The changes arrive as WarnerMedia, under new CEO Jason Kilar, is putting its newly launched streamer HBO Max front and center. The service, which launched May 27, was hoping to convert many of linear cable network HBO’s 30 million-plus subscribers, which costs the same amount. But HBO Max only added 1.1 million HBO customers and 3 million retail customers in its first month. The rollout was hampered by the company’s ongoing negotiations with Amazon and Roku about bringing the app to their connected TV devices. More than two months after launch, HBO Max still isn’t available on either platform.
“It’s been a great 37 year run, with 26 as president of International Television Distribution, spanning six mergers, millions of miles traveled, thousands of programs sold and billions of dollars generated,” Schlesinger said. “In the end, it took a global pandemic and a complete reorganization of the company for me to trip over the last hurdle. I hope to always be remembered as the only studio executive to ride into an International Screenings party at the studio on the back of an elephant in the ‘good old days.’”
Added Williams: “Warner Bros. has a unique and wonderful history; heralded and iconic, it is one that I am proud to have been part of. It is also filled to the brim with the best and brightest. I will cherish my time at this great company.”
The restructuring comes as legacy media companies continue to make major executive suite changes amid a landscape that increasingly places streaming as the top priority. Last week, NBCUniversal outlined a similar strategy and folded all business operations under Frances Berwick, while a search continues for an exec to oversee entertainment programming across streamer Peacock as well as NBC and the company’s suite of cable networks. ViacomCBS, for its part, has also consolidated its executive ranks in the past year-plus, with Chris McCarthy adding a growing number of networks to his purview. The novel coronavirus has forced many legacy media companies to tighten costs amid declining profits, with many insiders noting the restructurings should have taken place well before the pandemic created an economic reason to do so.
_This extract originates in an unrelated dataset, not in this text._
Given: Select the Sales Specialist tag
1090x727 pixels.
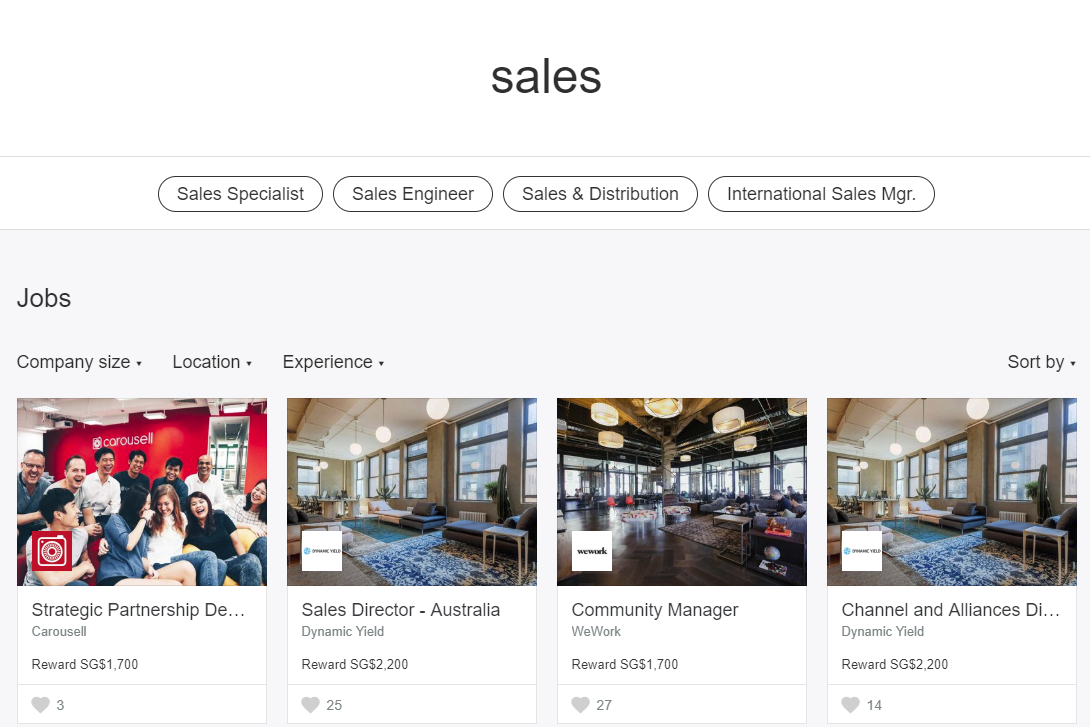Looking at the screenshot, I should tap(240, 194).
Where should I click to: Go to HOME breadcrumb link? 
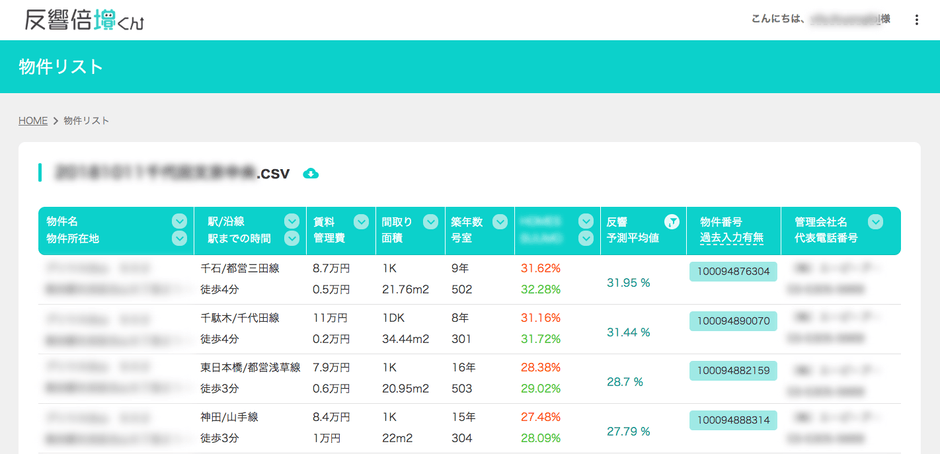(33, 121)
The global pandemic has shuttered movie theaters from Beijing to New York as social distancing becomes the new normal across the globe. Studios including Warners have been forced to shutter production on major tentpoles like the most recent outing of Fantastic Beasts and Where to Find Them.
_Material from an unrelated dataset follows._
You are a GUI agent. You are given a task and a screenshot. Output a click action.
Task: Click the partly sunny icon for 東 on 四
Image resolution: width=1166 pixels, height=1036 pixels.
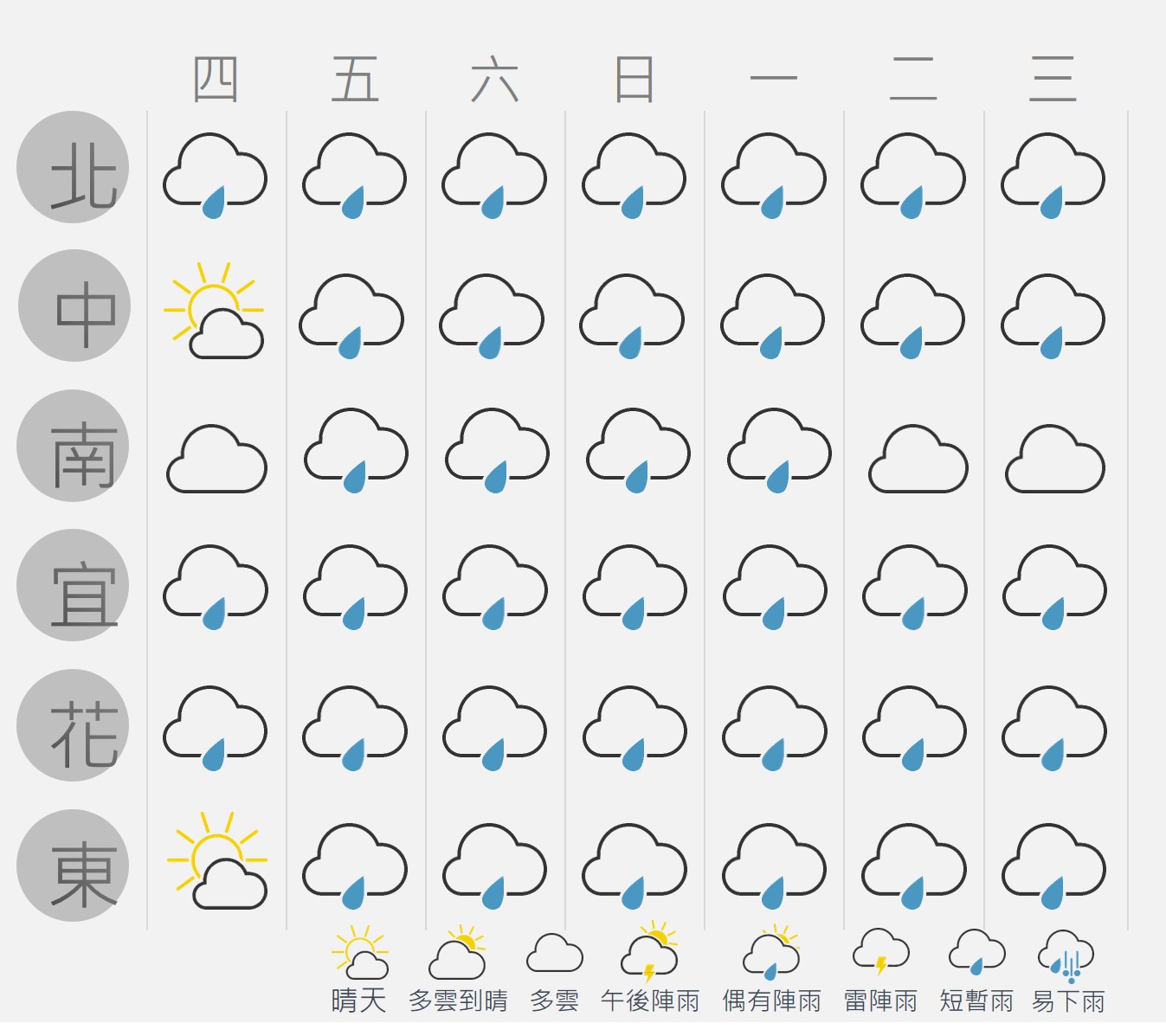217,860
A number of studio parent companies had addressed the fallout from the virus crisis including WarnerMedia owner AT&T and signaled cut-cutting measures to come. On March 20, as the pandemic’s fallout became more clear, the telecom giant said it was canceling planned stock buybacks, including an accelerated share repurchase agreement with Morgan Stanley to buy back $4 billion of its stock, in order to maintain financial flexibility. “The impacts of the pandemic could be material, but due to the evolving nature of this situation, we are not able at this time to estimate the impact on our financial or operational results,” AT&T said.